Je trouve l’Octasynth un peu timide. On pourra en ajustant le potard du TonePrint, épaissir la couche de synthé, mais il sera difficile de pécher par excès. Pour cet extrait et ceux qui le suivent, je vous propose des petits phrasés que je répète, tout en augmentant le niveau de TonePrint d’un quart ou d’un tiers.
- 13 Jacoyears, Jazz Bass, EQ3 00:48
- 14 Duff Chorus, Jazz Bass, EQ3 00:45
Un petit passage obligé par deux signatures : la première de Hadrien Feraud, qui rend hommage au son Pastorussien (Jaco Years). Puis un peu de Rock, avec le fameux Chorus de Duff McKagan.
Et pour terminer, un peu de slap légèrement compressé (slap’n’comp), histoire de voir si la BH800 répond bien dans les aigus. Et c’est pour moi bien le cas : la dynamique de l’ampli s’exprime bien, sans donner aux percussions de votre instrument le caractère chirurgical de bon nombre d’amplis actuels.
Le grain de la BH800 sonne comme un bon classique parfaitement référencé et que l’on pourra, sans aucun effort, adapter à des contextes musicaux particuliers. La précision de l’égaliseur est la qualité que j’apprécie le plus sur cette nouvelle tête : chacune de ses quatre bandes étant parfaitement taillée pour notre instrument, on n’a jamais vraiment besoin de les pousser. Je regrette l’absence d’une seconde sortie pour baffle et il est frustrant que le réglage unique du TonePrint ne soit pas compensé par la possibilité d’éditer soi-même ses effets. On pourrait se constituer une collection à mettre dans un banque toute personnelle et surtout jouir de modulations personnalisées, un seul potard étant un peu juste pour gérer un effet.
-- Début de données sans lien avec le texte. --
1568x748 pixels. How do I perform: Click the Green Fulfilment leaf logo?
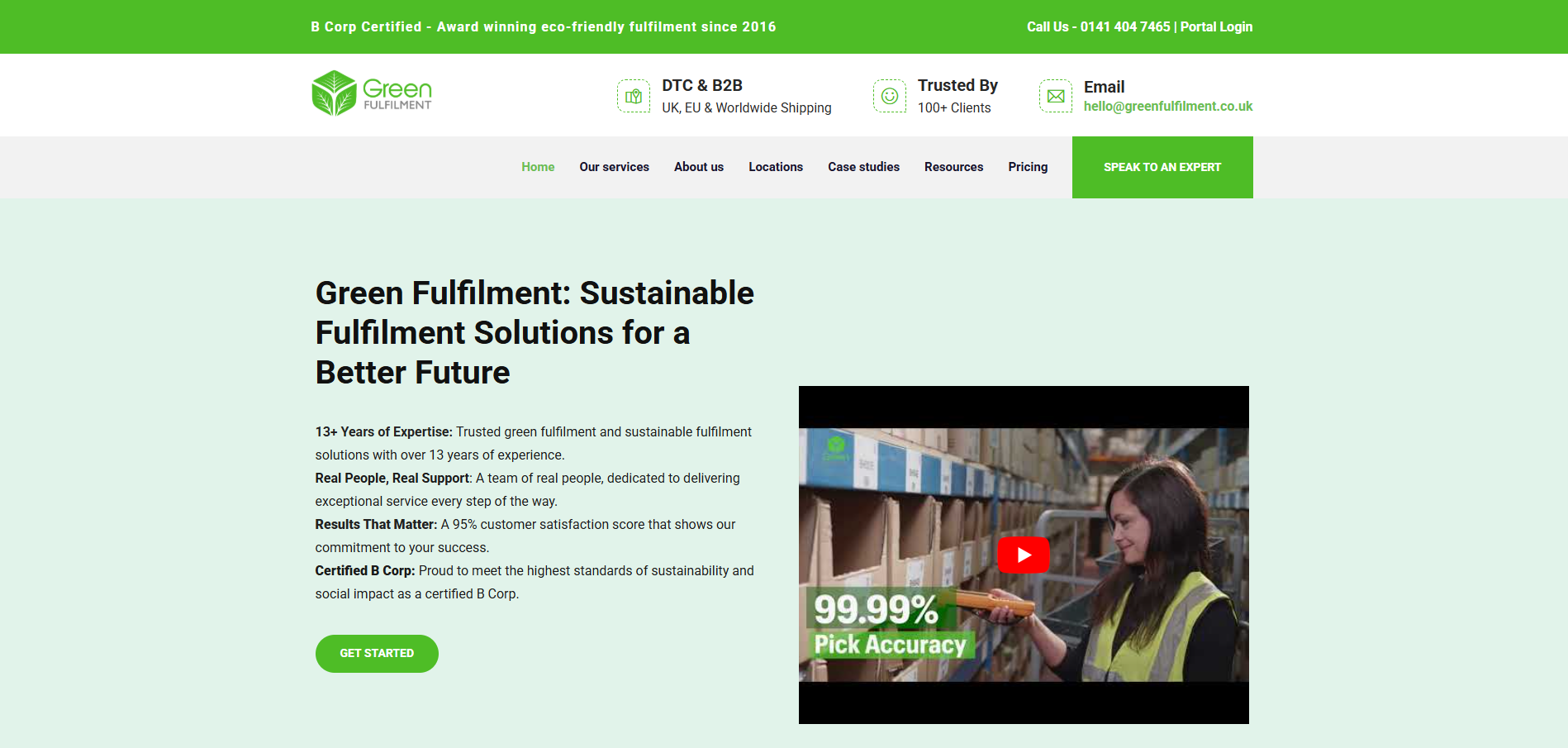click(334, 93)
Sinon pour tout le reste : qualité de fabrication, ergonomie, puissance et rapport qualité-prix, je n’ai qu’un mot à écrire…
Award !
Cet ampli fait vibrer le quart de normand qui est en moi et de tous les formats réduits que j’ai pu tester dernièrement, cette tête est de loin la meilleure. Je donne donc, après l’avoir reçue et avant de devoir la rendre à regret, un Award Qualité à la BH800. Il n’y a pas grand-chose qui puisse faire concurrence à ce produit dans sa catégorie et surtout à ce prix. Je vous invite ardemment à tester la bête qui a vraiment peu de défauts et de belles qualités faisant assurément d’elle un produit incontournable sur le marché actuel.